To the developer: You are probably swell guys but you will be antagonizing the town by trying to railroad this through. Once the current council majority is gone, you had better have good lawyers. You will be trying to operate a business in a hostile environment. Take it from somebody who has learned this the hard way. You will be looked upon with respect if you push for a referendum, and you will be welcomed here. A lot of people like the proposal, and it will probably pass. With a vote as spelled out in Measure V.

Measure V: Respect the Vote.

Other things happened at this meeting

Joe Mosca was absent without explanation. Or, as Mayor Buchanan put it, he was excused. Which made him sound like he is the principal in Joe's very own personal middle school. All of which was probably a good thing for Joe. Two members of the General Plan Update Steering Committee, Deb Sheridan and Colin Braudrick, stepped up to the podium to call Mosca out on his rude behavior at the last City Council meeting. Incivility that he had directed at the Chair of the GPUSC, Denise Delmar. They expressed their concern and dismay at what they had heard, and wanted the Council to understand just how dedicated and effective a Chairperson Denise has been.

(As an aside: Can it be that this is what has caused Denise to now step down as the spokesperson of the GPUSC? Rather than face similar abusive treatment from this Councilman at any future Council meetings? A job that has now been taken on now on by Colin.)

It is important to remember that it was the same Joe Mosca who proclaimed himself to be the "civility candidate" during our last election. Apparently in the mind of Mr. Mosca civility ends when someone does not share in his opinions on planning policy. That Joe's assumption in this case was based on a complete misunderstanding on his part does little to improve the situation. Perhaps if Joe had actually attended the GPUSC meeting he went off on Denise about he might have seen things more clearly.

Apparently this was not the only GPUSC meeting Joe declined to attend. Despite the fact that he is one of two Council liaisons to this Committee. Shades of a few years back when it was revealed that he had been shining off his responsibilities to the people of Sierra Madre by not attending the SCAG meetings where our hideously unfair RHNA numbers were ginned up.

Task 1
In the commentary on the Sierra Madre council meeting, why does the writer expect the developer's proposal to pass if it goes to a vote?

Records provided
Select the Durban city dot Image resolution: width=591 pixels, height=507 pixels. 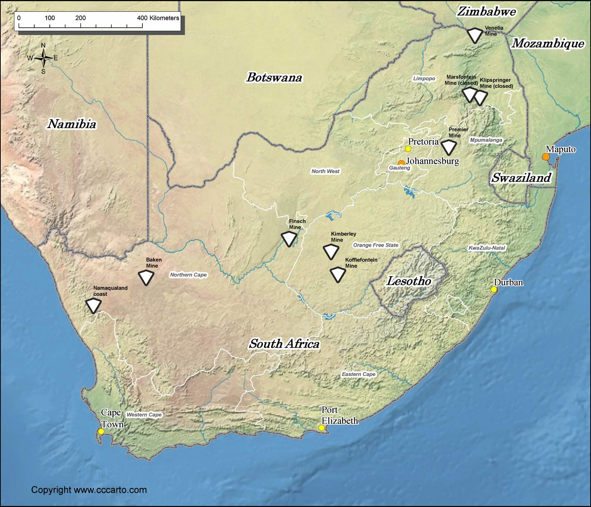pos(494,289)
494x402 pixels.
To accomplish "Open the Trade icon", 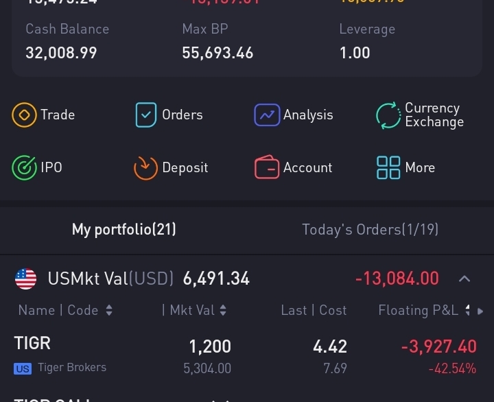I will click(x=25, y=115).
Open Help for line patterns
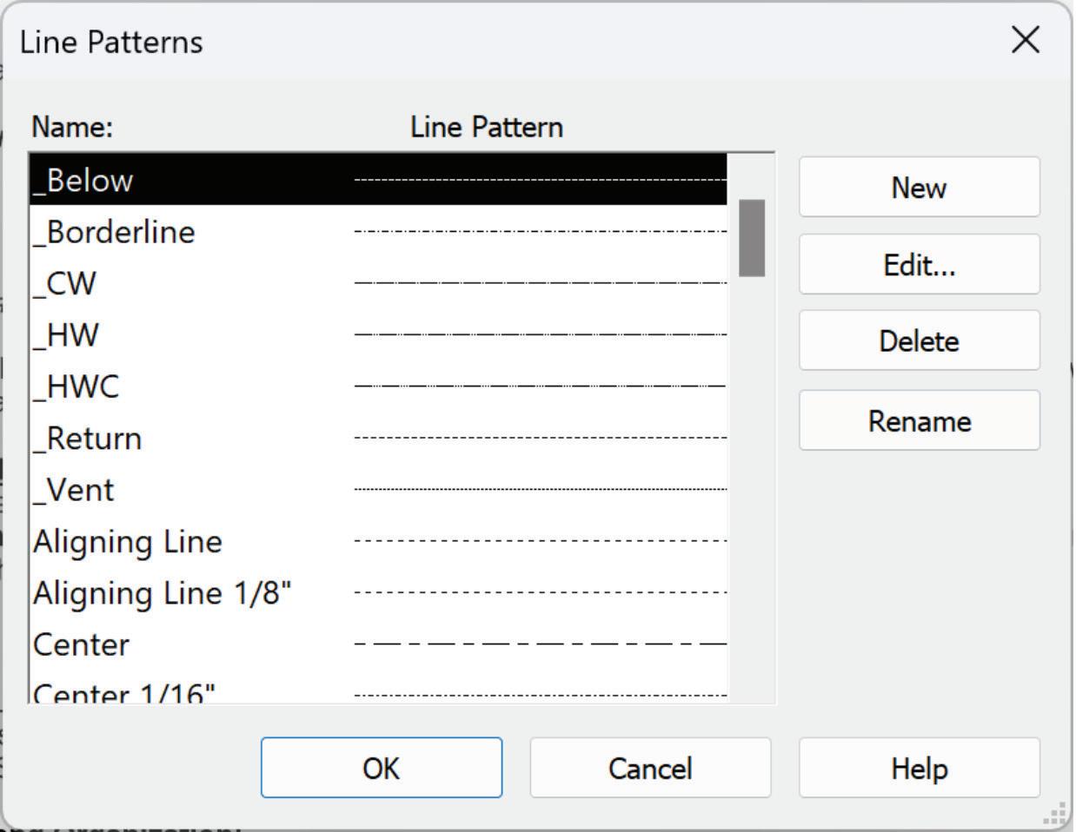Viewport: 1076px width, 832px height. tap(919, 768)
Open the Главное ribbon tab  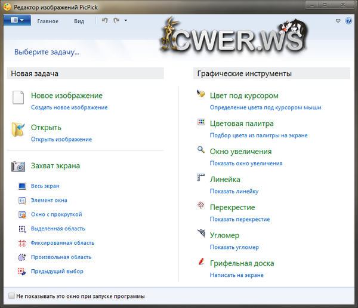[x=48, y=21]
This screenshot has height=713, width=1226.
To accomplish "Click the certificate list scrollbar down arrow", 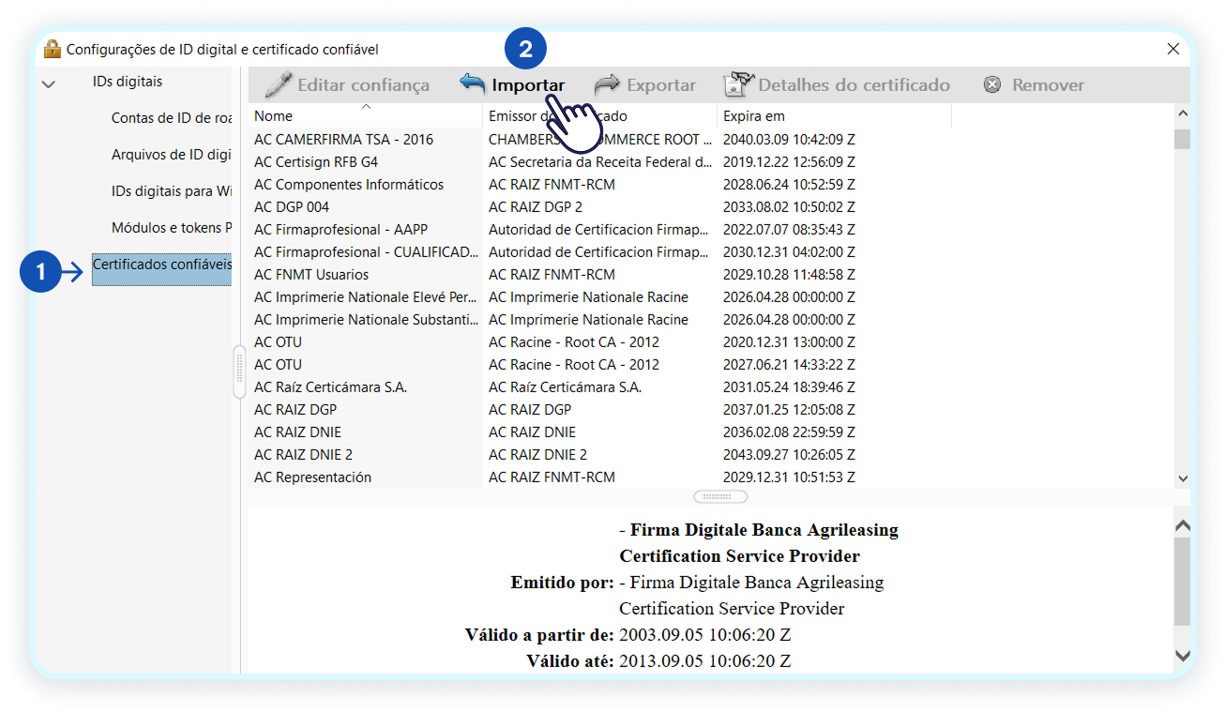I will coord(1183,478).
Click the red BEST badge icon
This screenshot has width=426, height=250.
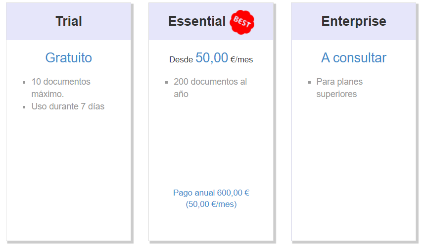pos(242,22)
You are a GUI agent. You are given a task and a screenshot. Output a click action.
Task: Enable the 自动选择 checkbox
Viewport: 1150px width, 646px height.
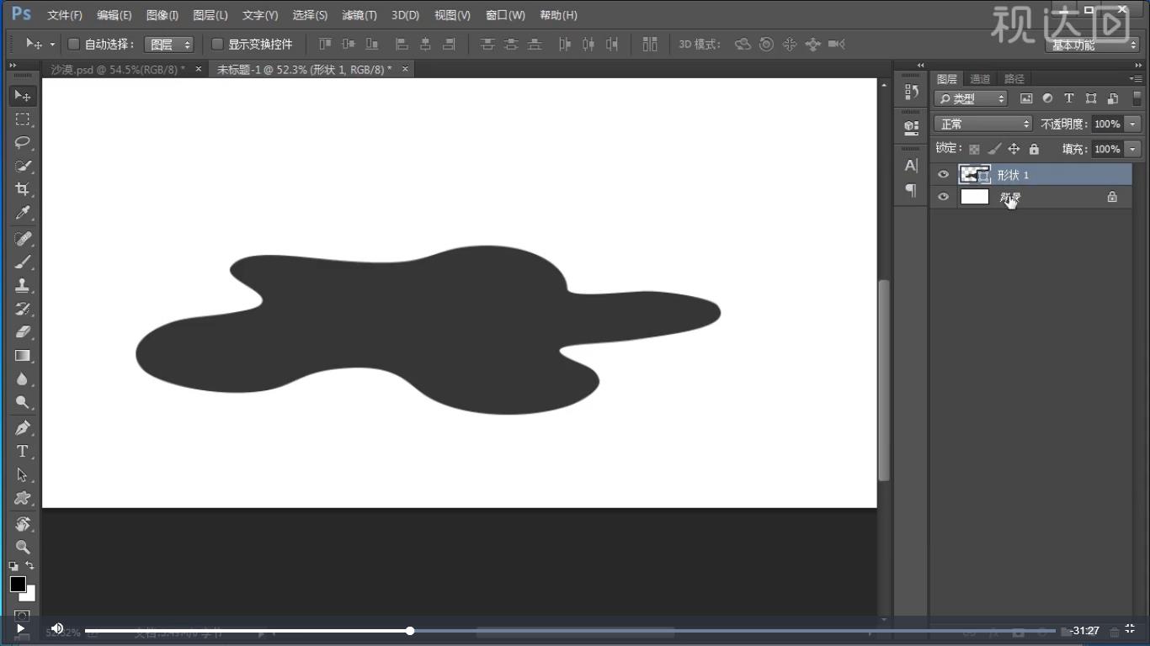73,44
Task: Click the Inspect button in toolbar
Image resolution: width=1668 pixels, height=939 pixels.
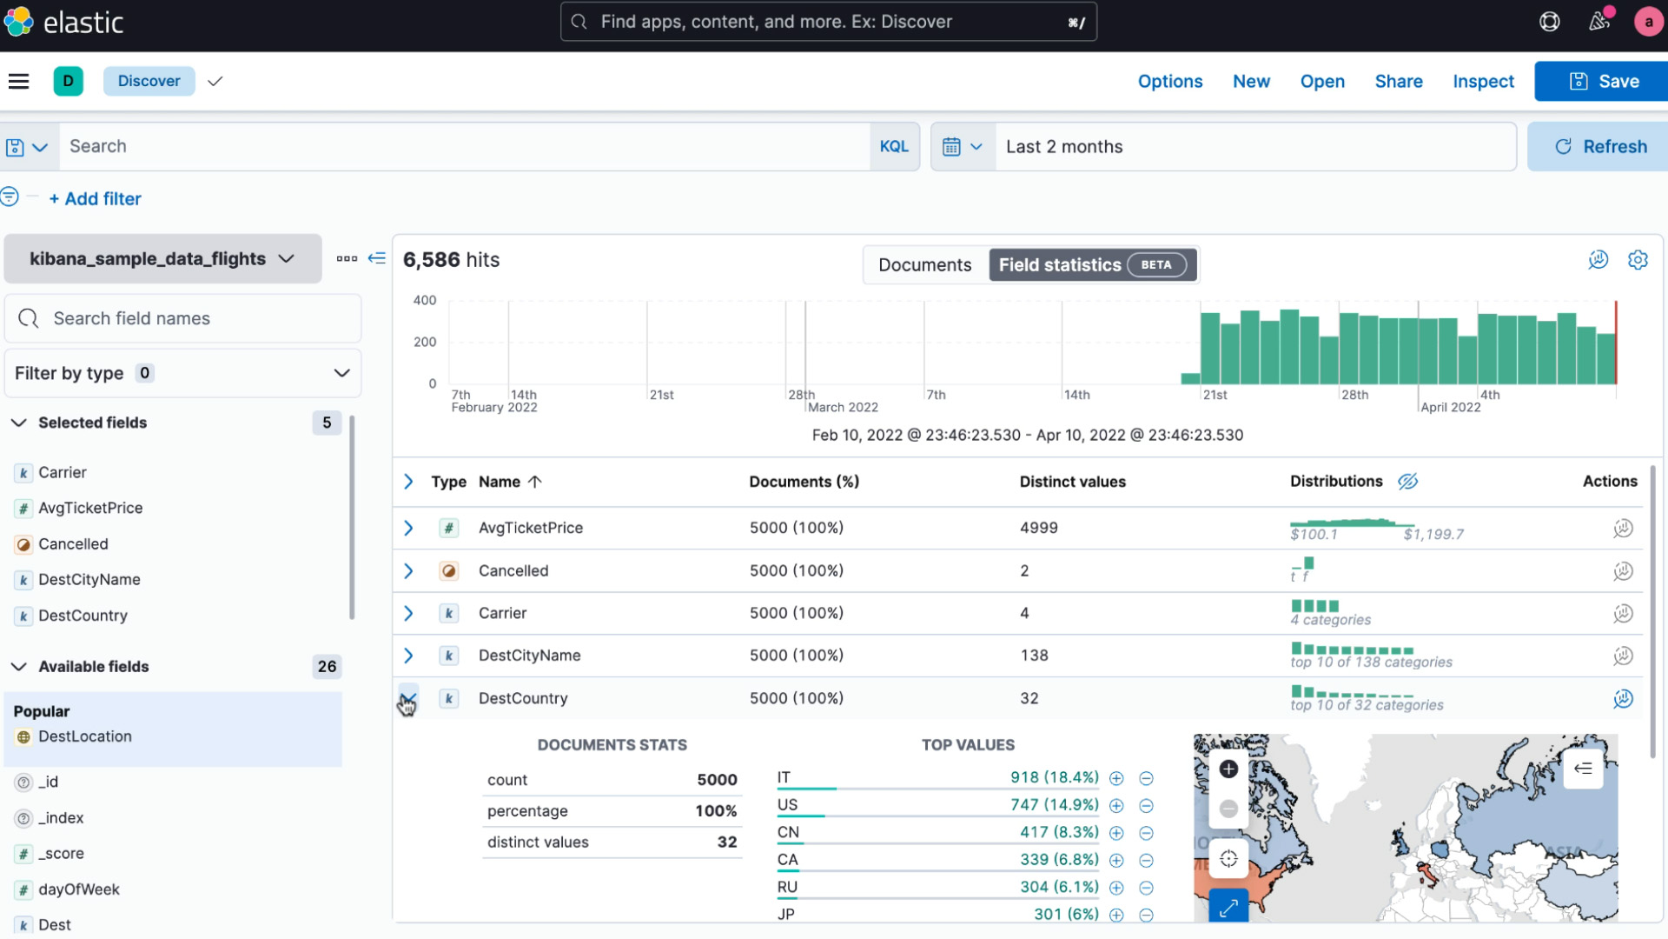Action: pos(1482,80)
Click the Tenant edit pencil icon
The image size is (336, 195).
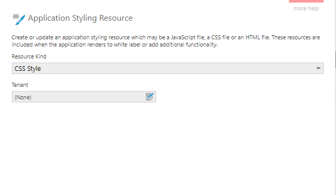click(149, 97)
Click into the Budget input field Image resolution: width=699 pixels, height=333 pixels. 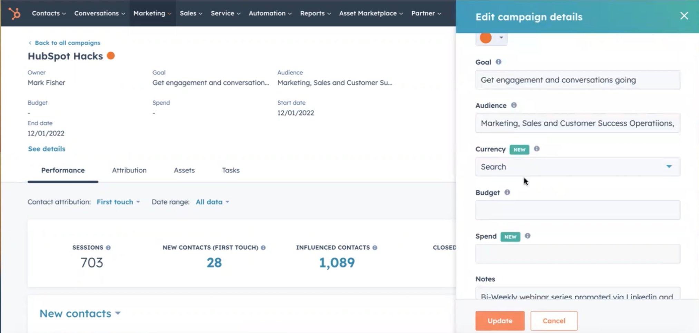click(577, 210)
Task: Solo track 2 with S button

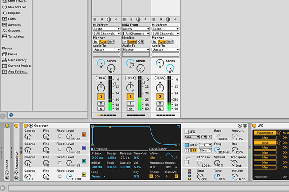Action: [x=130, y=103]
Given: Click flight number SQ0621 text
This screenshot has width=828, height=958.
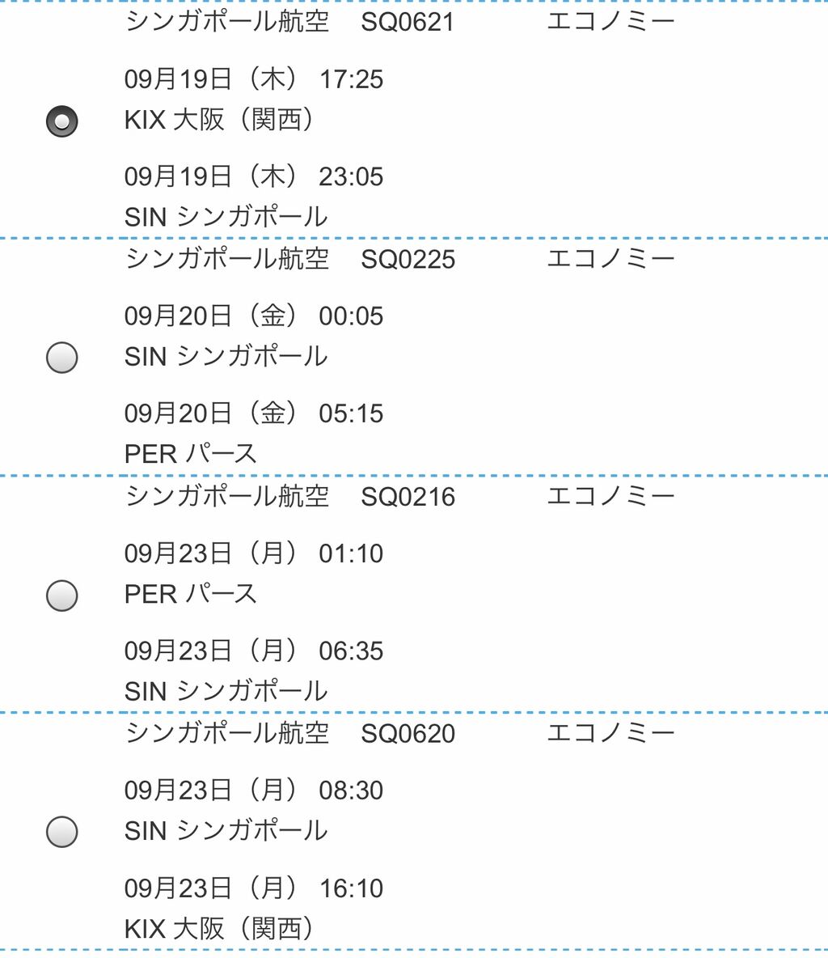Looking at the screenshot, I should click(x=408, y=22).
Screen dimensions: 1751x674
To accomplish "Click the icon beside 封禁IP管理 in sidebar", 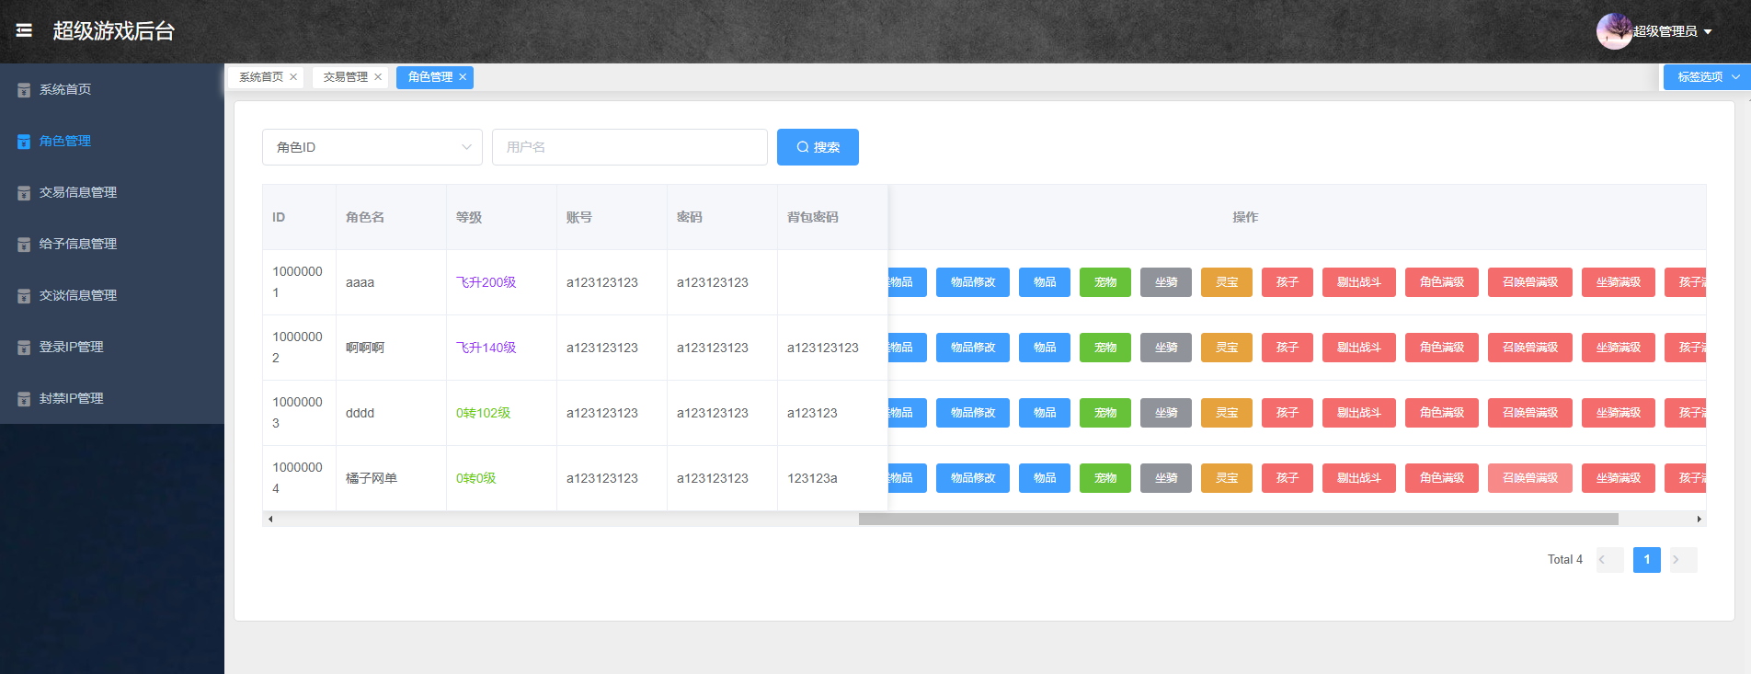I will 24,399.
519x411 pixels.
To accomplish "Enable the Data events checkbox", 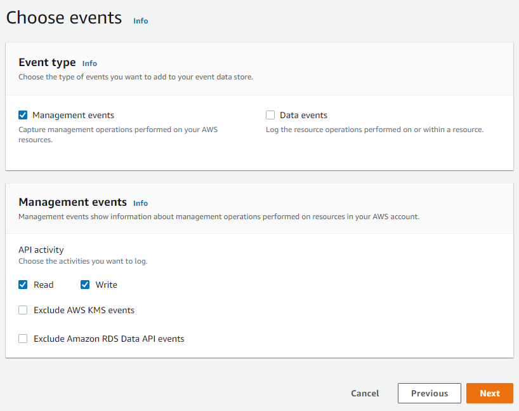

Task 2
How many lines of the listing contain the string "button"? Give only the number.

Correct answer 1
The writer expects it to pass because a lot of people like the proposal.

Correct answer 2
2